Sound economic thought has recognized, at least since the classical school, that production must precede consumption, and that production drives demand, not the other way around. The Fed understands none of this because they have no understanding of the purpose of capital goods in the production process, which is to increase the productivity of labor.

They believe this about home prices as well, which is arguably an even greater fallacy because homes are consumption goods. A rising standard of living means that we are able to buy consumption goods at lower real prices over time, not higher.

And finally, they see the stock market as a sort of public referendum on their policies. They point to the stock market and say, “see, the market approves of what we are doing.” But when you realize that through its monetary expansion, the Fed itself is responsible for the rising stock market, that calls into question whether we can use it as independent measure of public opinion, or instead, the Fed voting for itself with money that it prints.

Austrian-informed financial thinkers understand this. There are hundreds of Austrian-oriented blogs and commentary sites, as well as some excellent heterodox sites with a very Austrian-friendly perspective such as Zero Hedge, Jim Rickards, Marc Faber, and Fofoa.

MI: We’ve mostly been talking about the US so far, but speaking globally, do you see any areas that are of particular concern, such as China or the Euro zone?

RB: Credit allocation in China is not market-based. They import the Fed’s inflation through their currency peg, which diverts dollars into their sovereign wealth fund where it is “invested” by bureaucrats in various forms of dollar-zone assets. Their domestic savings go into their banking system, where it is wasted on politically-favored projects due to non-market allocation of bank credit. The entire system is experiencing a series of bubbles in real estate and other sectors.
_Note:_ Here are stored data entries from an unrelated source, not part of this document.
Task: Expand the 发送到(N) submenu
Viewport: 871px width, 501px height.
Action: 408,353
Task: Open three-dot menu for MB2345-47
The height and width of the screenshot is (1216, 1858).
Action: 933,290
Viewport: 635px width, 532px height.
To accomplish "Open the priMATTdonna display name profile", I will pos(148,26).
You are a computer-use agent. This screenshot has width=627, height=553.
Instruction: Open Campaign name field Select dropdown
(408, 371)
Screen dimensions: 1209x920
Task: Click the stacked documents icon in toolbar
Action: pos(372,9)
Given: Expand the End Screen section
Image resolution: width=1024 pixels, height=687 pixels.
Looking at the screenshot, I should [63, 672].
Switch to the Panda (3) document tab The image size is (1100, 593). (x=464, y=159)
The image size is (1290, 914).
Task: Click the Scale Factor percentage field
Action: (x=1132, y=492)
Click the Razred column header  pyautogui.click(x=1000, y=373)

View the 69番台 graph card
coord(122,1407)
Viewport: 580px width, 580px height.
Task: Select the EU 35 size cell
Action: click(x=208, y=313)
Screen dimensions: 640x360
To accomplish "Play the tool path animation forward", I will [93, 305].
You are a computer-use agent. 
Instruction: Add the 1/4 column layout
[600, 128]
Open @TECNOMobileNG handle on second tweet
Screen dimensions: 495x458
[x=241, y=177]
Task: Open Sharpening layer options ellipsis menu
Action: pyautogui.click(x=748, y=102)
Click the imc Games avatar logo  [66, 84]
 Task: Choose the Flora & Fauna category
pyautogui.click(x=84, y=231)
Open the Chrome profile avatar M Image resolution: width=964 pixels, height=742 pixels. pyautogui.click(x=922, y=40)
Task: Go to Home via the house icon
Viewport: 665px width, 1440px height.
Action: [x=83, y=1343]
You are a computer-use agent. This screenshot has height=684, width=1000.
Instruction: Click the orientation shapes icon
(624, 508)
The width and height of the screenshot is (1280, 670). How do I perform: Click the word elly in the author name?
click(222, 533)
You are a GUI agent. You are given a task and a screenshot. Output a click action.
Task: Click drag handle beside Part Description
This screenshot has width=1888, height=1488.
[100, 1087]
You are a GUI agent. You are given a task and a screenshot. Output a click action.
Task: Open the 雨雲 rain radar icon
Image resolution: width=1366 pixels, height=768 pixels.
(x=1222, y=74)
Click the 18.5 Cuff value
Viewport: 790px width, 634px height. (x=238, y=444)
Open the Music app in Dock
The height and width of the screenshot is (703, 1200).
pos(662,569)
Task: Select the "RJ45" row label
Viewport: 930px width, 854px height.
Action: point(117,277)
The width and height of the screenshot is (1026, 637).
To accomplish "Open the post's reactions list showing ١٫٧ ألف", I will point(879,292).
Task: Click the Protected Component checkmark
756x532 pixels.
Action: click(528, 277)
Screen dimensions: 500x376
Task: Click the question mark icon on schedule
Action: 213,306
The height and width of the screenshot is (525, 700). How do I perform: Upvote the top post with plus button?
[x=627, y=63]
Their rate of infrastructure spending for comparably developed economies is about twice as high as normal. This is because the communist party officials are under great pressure to hit GDP targets — as if prosperity could be spent into existence by hitting a number. Infrastructure such as roads and empty cities present an opportunity to spend a large amount of money, all in one place, on a lot of Very Big Stuff, which under market-based economic calculation would be revealed as wasteful.

The problems in Europe are a combination of the massive debts that can never be paid back, the unfunded entitlements, and the growth in the burden on producers, a theme that I addressed in my recent Mises Daily article on Say’s law. This burden consists of the totality of regulation, taxation, inflexible prices and labor markets, and the threat to the confiscation of wealth. If you project these trends into the near future, I’m not sure where the lines cross, but the system is clearly unsustainable in its present form because it relies on sustaining current levels of consumption as fewer and fewer people produce.